■ Description of the task
Give every line of the records exactly, please, from the first up to and including the one containing "This screenshot has width=756, height=631.".

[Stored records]

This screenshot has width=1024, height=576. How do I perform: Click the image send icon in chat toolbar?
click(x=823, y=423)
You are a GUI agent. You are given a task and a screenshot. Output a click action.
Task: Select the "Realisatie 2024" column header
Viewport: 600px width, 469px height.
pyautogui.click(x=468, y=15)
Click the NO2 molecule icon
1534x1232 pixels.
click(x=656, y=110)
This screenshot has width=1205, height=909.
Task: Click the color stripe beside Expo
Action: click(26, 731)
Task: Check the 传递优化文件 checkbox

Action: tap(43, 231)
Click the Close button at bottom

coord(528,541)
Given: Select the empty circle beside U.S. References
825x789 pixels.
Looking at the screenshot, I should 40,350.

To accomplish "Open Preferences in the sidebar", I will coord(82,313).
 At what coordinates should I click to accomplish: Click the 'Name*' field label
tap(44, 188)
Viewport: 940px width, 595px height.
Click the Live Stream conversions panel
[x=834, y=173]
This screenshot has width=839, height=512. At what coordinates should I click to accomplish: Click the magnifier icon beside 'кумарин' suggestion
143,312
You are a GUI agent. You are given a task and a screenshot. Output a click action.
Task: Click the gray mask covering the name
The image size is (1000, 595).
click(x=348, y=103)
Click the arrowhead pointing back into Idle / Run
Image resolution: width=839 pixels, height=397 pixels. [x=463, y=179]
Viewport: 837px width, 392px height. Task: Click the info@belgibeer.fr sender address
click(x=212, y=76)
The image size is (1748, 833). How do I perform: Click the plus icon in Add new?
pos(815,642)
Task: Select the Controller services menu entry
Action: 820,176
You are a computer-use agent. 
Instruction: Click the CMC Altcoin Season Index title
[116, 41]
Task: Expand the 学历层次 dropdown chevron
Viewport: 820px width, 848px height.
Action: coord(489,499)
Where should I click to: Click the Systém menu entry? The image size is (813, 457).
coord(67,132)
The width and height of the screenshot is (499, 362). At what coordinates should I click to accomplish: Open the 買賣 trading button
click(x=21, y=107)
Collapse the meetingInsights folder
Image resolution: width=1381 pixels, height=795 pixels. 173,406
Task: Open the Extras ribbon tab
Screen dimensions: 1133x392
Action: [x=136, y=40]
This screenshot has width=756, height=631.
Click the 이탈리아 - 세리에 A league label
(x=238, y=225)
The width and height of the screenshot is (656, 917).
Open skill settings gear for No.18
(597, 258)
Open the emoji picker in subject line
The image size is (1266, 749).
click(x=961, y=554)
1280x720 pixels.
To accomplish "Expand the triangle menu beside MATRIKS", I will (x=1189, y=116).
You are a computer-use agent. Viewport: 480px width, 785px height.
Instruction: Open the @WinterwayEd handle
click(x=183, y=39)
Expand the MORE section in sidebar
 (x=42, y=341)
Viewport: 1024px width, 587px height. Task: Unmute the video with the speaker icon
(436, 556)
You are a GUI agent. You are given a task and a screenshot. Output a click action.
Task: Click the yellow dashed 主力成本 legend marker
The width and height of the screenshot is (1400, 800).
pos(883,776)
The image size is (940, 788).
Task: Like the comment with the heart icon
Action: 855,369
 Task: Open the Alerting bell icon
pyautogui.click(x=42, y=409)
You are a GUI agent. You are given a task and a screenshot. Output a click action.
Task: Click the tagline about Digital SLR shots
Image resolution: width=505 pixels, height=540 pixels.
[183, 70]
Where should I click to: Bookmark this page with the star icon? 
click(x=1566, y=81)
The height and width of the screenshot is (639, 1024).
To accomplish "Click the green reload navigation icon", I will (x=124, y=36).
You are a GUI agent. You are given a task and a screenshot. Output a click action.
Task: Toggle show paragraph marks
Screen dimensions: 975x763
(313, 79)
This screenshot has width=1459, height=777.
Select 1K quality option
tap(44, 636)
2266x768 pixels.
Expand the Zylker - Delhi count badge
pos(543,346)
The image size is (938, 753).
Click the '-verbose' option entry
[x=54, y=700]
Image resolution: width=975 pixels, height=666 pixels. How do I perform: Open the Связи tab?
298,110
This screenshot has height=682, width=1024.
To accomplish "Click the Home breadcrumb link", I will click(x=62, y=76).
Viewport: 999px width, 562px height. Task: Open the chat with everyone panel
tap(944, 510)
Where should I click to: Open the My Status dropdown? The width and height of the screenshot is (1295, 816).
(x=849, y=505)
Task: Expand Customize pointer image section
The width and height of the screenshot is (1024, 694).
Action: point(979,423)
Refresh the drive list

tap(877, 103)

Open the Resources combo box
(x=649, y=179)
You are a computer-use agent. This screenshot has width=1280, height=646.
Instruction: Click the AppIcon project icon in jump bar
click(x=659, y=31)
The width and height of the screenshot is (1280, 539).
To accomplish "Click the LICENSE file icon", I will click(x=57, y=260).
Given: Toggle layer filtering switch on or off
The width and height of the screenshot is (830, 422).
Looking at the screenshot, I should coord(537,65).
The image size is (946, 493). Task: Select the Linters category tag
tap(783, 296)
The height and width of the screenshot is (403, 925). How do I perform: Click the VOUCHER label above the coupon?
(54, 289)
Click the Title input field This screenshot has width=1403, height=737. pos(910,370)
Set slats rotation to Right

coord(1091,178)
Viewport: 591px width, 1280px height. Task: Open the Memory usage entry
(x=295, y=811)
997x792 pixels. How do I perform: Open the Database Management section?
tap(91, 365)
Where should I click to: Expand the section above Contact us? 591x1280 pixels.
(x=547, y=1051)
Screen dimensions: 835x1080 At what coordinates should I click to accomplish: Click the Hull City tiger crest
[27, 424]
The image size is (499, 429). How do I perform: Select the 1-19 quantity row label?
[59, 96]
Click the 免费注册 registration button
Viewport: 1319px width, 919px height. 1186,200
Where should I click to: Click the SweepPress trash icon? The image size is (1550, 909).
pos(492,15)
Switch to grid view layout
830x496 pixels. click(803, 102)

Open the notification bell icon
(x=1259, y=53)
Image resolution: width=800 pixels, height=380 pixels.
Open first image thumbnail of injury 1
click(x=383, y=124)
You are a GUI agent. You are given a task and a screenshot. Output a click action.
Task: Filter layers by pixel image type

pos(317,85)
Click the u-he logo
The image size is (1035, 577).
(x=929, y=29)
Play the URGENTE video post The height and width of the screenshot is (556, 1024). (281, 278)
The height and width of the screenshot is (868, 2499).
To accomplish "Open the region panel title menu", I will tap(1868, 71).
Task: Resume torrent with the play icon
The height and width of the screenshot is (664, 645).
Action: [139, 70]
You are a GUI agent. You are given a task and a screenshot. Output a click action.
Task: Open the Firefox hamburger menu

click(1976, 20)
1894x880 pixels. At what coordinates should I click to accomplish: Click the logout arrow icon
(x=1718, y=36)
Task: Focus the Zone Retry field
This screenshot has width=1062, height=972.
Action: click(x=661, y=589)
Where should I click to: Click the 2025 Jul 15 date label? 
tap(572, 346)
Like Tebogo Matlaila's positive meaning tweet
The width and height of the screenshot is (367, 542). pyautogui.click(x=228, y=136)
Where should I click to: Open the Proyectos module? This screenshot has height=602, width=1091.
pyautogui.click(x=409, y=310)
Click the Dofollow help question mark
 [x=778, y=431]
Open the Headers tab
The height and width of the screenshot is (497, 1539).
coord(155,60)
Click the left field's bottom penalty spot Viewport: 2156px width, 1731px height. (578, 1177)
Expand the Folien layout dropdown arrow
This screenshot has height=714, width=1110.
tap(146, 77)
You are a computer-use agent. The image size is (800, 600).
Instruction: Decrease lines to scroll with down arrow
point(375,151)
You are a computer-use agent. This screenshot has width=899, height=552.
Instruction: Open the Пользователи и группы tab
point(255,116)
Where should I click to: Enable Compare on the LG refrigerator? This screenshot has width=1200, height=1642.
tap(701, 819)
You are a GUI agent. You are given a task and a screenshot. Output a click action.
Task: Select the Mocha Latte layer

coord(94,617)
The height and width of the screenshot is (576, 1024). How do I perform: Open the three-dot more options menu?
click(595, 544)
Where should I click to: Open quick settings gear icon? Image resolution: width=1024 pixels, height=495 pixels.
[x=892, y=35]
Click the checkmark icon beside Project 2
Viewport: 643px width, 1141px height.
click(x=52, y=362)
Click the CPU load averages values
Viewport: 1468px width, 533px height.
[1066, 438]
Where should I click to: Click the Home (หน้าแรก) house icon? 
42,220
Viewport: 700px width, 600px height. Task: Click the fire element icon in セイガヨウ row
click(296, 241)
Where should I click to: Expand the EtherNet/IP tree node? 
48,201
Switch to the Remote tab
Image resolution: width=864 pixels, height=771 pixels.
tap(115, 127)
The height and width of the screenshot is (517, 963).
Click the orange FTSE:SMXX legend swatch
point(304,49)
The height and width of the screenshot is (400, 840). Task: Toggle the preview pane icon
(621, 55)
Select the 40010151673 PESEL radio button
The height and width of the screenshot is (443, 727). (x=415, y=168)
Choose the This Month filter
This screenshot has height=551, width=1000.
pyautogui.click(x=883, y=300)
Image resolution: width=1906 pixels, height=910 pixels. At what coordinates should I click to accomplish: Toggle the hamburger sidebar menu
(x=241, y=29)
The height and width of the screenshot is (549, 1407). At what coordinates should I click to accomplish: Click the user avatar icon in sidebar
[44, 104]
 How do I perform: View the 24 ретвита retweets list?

■ Exercise solution
This screenshot has width=1024, height=576. How do I perform: Click the image send icon in chat toolbar?
click(x=823, y=423)
You are a GUI agent. You are given a task and a screenshot. Output a click action.
Task: Select the "Realisatie 2024" column header
Viewport: 600px width, 469px height.
pyautogui.click(x=468, y=15)
Click the NO2 molecule icon
1534x1232 pixels.
click(x=656, y=110)
This screenshot has width=1205, height=909.
Task: Click the color stripe beside Expo
Action: click(26, 731)
Task: Check the 传递优化文件 checkbox

Action: tap(43, 231)
Click the Close button at bottom

coord(528,541)
Given: Select the empty circle beside U.S. References
825x789 pixels.
Looking at the screenshot, I should 40,350.

To accomplish "Open Preferences in the sidebar", I will coord(82,313).
 At what coordinates should I click to accomplish: Click the 'Name*' field label
tap(44, 188)
Viewport: 940px width, 595px height.
Click the Live Stream conversions panel
[x=834, y=173]
This screenshot has width=839, height=512. At what coordinates should I click to accomplish: Click the magnifier icon beside 'кумарин' suggestion
143,312
You are a GUI agent. You are given a task and a screenshot. Output a click action.
Task: Click the gray mask covering the name
The image size is (1000, 595).
click(x=348, y=103)
Click the arrowhead pointing back into Idle / Run
Image resolution: width=839 pixels, height=397 pixels. [x=463, y=179]
Viewport: 837px width, 392px height. Task: Click the info@belgibeer.fr sender address
click(x=212, y=76)
The image size is (1748, 833). How do I perform: Click the plus icon in Add new?
pos(815,642)
Task: Select the Controller services menu entry
Action: 820,176
You are a computer-use agent. 
Instruction: Click the CMC Altcoin Season Index title
[116, 41]
Task: Expand the 学历层次 dropdown chevron
Viewport: 820px width, 848px height.
Action: coord(489,499)
Where should I click to: Click the Systém menu entry? The image size is (813, 457).
coord(67,132)
The width and height of the screenshot is (499, 362). At what coordinates should I click to accomplish: Open the 買賣 trading button
click(x=21, y=107)
Collapse the meetingInsights folder
Image resolution: width=1381 pixels, height=795 pixels. 173,406
Task: Open the Extras ribbon tab
Screen dimensions: 1133x392
Action: [x=136, y=40]
This screenshot has width=756, height=631.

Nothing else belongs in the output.